Collection entries:
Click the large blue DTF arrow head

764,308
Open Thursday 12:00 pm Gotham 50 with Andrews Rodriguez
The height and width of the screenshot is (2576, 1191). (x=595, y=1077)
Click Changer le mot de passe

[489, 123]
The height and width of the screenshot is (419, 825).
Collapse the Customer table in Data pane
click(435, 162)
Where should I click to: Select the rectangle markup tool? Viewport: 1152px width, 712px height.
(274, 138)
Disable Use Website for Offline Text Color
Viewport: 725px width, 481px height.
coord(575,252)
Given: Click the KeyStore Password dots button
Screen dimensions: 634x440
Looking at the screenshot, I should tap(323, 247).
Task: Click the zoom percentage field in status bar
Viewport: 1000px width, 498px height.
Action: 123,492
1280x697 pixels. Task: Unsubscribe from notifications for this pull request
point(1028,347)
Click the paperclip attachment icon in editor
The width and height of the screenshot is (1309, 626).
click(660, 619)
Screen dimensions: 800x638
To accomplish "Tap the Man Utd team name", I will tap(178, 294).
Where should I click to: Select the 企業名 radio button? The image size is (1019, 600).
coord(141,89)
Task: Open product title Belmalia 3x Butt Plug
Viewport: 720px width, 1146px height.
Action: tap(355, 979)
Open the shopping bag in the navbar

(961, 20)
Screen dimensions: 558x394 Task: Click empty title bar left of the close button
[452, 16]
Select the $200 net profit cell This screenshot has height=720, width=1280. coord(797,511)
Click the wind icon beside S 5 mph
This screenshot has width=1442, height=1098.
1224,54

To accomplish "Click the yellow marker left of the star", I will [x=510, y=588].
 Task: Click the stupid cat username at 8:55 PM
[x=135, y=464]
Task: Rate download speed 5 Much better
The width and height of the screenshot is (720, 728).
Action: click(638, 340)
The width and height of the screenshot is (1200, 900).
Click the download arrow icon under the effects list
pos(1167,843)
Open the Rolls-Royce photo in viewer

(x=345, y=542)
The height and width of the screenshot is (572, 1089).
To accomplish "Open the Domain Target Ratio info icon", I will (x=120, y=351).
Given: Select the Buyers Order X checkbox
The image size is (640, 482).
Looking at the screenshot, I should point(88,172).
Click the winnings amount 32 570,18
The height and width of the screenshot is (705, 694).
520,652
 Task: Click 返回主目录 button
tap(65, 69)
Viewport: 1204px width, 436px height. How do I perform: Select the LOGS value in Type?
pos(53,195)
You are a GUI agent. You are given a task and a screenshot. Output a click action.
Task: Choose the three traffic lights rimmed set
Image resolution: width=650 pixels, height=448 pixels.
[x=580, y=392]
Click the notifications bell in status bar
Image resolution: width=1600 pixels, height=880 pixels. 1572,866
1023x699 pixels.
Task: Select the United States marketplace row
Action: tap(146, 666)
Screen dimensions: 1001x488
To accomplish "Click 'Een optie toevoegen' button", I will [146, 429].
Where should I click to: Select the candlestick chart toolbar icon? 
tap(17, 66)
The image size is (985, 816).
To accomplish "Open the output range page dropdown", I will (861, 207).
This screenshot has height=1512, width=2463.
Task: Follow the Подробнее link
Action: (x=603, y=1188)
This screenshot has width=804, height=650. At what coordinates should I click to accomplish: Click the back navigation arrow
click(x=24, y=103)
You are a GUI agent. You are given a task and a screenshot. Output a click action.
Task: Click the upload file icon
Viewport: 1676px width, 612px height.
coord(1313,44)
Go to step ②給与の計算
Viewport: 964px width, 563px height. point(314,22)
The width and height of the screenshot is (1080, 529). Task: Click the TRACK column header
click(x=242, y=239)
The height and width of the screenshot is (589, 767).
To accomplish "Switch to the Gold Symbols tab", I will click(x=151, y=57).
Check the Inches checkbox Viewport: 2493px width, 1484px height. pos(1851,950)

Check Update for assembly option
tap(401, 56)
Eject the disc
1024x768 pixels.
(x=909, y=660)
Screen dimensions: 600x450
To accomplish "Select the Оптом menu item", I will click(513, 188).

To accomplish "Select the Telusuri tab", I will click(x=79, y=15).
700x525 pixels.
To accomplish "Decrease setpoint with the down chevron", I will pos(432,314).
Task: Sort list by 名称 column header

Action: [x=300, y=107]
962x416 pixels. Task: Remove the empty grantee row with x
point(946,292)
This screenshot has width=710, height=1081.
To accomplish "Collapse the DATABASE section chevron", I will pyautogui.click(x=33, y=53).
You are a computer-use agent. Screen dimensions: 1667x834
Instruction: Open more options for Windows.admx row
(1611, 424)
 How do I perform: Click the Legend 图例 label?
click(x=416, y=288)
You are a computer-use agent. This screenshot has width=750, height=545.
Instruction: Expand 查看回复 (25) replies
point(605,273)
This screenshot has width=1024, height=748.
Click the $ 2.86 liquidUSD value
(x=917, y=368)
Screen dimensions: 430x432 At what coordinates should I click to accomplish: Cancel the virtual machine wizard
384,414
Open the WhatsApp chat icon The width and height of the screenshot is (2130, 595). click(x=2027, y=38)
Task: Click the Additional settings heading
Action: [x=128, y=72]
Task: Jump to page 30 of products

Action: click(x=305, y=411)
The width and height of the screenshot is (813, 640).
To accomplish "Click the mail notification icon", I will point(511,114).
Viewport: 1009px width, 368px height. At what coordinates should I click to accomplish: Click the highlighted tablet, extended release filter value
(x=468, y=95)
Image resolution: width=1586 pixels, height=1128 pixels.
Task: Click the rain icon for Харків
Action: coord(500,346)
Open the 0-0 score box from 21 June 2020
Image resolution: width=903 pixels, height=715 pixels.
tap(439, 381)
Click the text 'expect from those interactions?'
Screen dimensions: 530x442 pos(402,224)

• [REQUIRED ACTION]
Print all of the entries again, exactly as written.

• [SOLUTION FOR THIS EXERCISE]
Click the large blue DTF arrow head

764,308
Open Thursday 12:00 pm Gotham 50 with Andrews Rodriguez
The height and width of the screenshot is (2576, 1191). (x=595, y=1077)
Click Changer le mot de passe

[489, 123]
The height and width of the screenshot is (419, 825).
Collapse the Customer table in Data pane
click(435, 162)
Where should I click to: Select the rectangle markup tool? Viewport: 1152px width, 712px height.
(274, 138)
Disable Use Website for Offline Text Color
Viewport: 725px width, 481px height.
coord(575,252)
Given: Click the KeyStore Password dots button
Screen dimensions: 634x440
Looking at the screenshot, I should tap(323, 247).
Task: Click the zoom percentage field in status bar
Viewport: 1000px width, 498px height.
Action: 123,492
1280x697 pixels. Task: Unsubscribe from notifications for this pull request
point(1028,347)
Click the paperclip attachment icon in editor
The width and height of the screenshot is (1309, 626).
click(660, 619)
Screen dimensions: 800x638
To accomplish "Tap the Man Utd team name", I will tap(178, 294).
Where should I click to: Select the 企業名 radio button? The image size is (1019, 600).
coord(141,89)
Task: Open product title Belmalia 3x Butt Plug
Viewport: 720px width, 1146px height.
Action: tap(355, 979)
Open the shopping bag in the navbar

(961, 20)
Screen dimensions: 558x394 Task: Click empty title bar left of the close button
[452, 16]
Select the $200 net profit cell This screenshot has height=720, width=1280. coord(797,511)
Click the wind icon beside S 5 mph
This screenshot has width=1442, height=1098.
1224,54

To accomplish "Click the yellow marker left of the star", I will [x=510, y=588].
 Task: Click the stupid cat username at 8:55 PM
[x=135, y=464]
Task: Rate download speed 5 Much better
The width and height of the screenshot is (720, 728).
Action: click(638, 340)
The width and height of the screenshot is (1200, 900).
Click the download arrow icon under the effects list
pos(1167,843)
Open the Rolls-Royce photo in viewer

(x=345, y=542)
The height and width of the screenshot is (572, 1089).
To accomplish "Open the Domain Target Ratio info icon", I will (x=120, y=351).
Given: Select the Buyers Order X checkbox
The image size is (640, 482).
Looking at the screenshot, I should point(88,172).
Click the winnings amount 32 570,18
The height and width of the screenshot is (705, 694).
520,652
 Task: Click 返回主目录 button
tap(65, 69)
Viewport: 1204px width, 436px height. How do I perform: Select the LOGS value in Type?
pos(53,195)
You are a GUI agent. You are given a task and a screenshot. Output a click action.
Task: Choose the three traffic lights rimmed set
Image resolution: width=650 pixels, height=448 pixels.
[x=580, y=392]
Click the notifications bell in status bar
Image resolution: width=1600 pixels, height=880 pixels. 1572,866
1023x699 pixels.
Task: Select the United States marketplace row
Action: tap(146, 666)
Screen dimensions: 1001x488
To accomplish "Click 'Een optie toevoegen' button", I will [146, 429].
Where should I click to: Select the candlestick chart toolbar icon? 
tap(17, 66)
The image size is (985, 816).
To accomplish "Open the output range page dropdown", I will (861, 207).
This screenshot has height=1512, width=2463.
Task: Follow the Подробнее link
Action: (x=603, y=1188)
This screenshot has width=804, height=650. At what coordinates should I click to accomplish: Click the back navigation arrow
click(x=24, y=103)
You are a GUI agent. You are given a task and a screenshot. Output a click action.
Task: Click the upload file icon
Viewport: 1676px width, 612px height.
coord(1313,44)
Go to step ②給与の計算
Viewport: 964px width, 563px height. point(314,22)
The width and height of the screenshot is (1080, 529). Task: Click the TRACK column header
click(x=242, y=239)
The height and width of the screenshot is (589, 767).
To accomplish "Switch to the Gold Symbols tab", I will click(x=151, y=57).
Check the Inches checkbox Viewport: 2493px width, 1484px height. pos(1851,950)

Check Update for assembly option
tap(401, 56)
Eject the disc
1024x768 pixels.
(x=909, y=660)
Screen dimensions: 600x450
To accomplish "Select the Оптом menu item", I will click(513, 188).

To accomplish "Select the Telusuri tab", I will click(x=79, y=15).
700x525 pixels.
To accomplish "Decrease setpoint with the down chevron", I will pos(432,314).
Task: Sort list by 名称 column header

Action: [x=300, y=107]
962x416 pixels. Task: Remove the empty grantee row with x
point(946,292)
This screenshot has width=710, height=1081.
To accomplish "Collapse the DATABASE section chevron", I will pyautogui.click(x=33, y=53).
You are a computer-use agent. Screen dimensions: 1667x834
Instruction: Open more options for Windows.admx row
(1611, 424)
 How do I perform: Click the Legend 图例 label?
click(x=416, y=288)
You are a computer-use agent. This screenshot has width=750, height=545.
Instruction: Expand 查看回复 (25) replies
point(605,273)
This screenshot has width=1024, height=748.
Click the $ 2.86 liquidUSD value
(x=917, y=368)
Screen dimensions: 430x432 At what coordinates should I click to accomplish: Cancel the virtual machine wizard
384,414
Open the WhatsApp chat icon The width and height of the screenshot is (2130, 595). click(x=2027, y=38)
Task: Click the Additional settings heading
Action: [x=128, y=72]
Task: Jump to page 30 of products

Action: click(x=305, y=411)
The width and height of the screenshot is (813, 640).
To accomplish "Click the mail notification icon", I will point(511,114).
Viewport: 1009px width, 368px height. At what coordinates should I click to accomplish: Click the highlighted tablet, extended release filter value
(x=468, y=95)
Image resolution: width=1586 pixels, height=1128 pixels.
Task: Click the rain icon for Харків
Action: coord(500,346)
Open the 0-0 score box from 21 June 2020
Image resolution: width=903 pixels, height=715 pixels.
tap(439, 381)
Click the text 'expect from those interactions?'
Screen dimensions: 530x442 pos(402,224)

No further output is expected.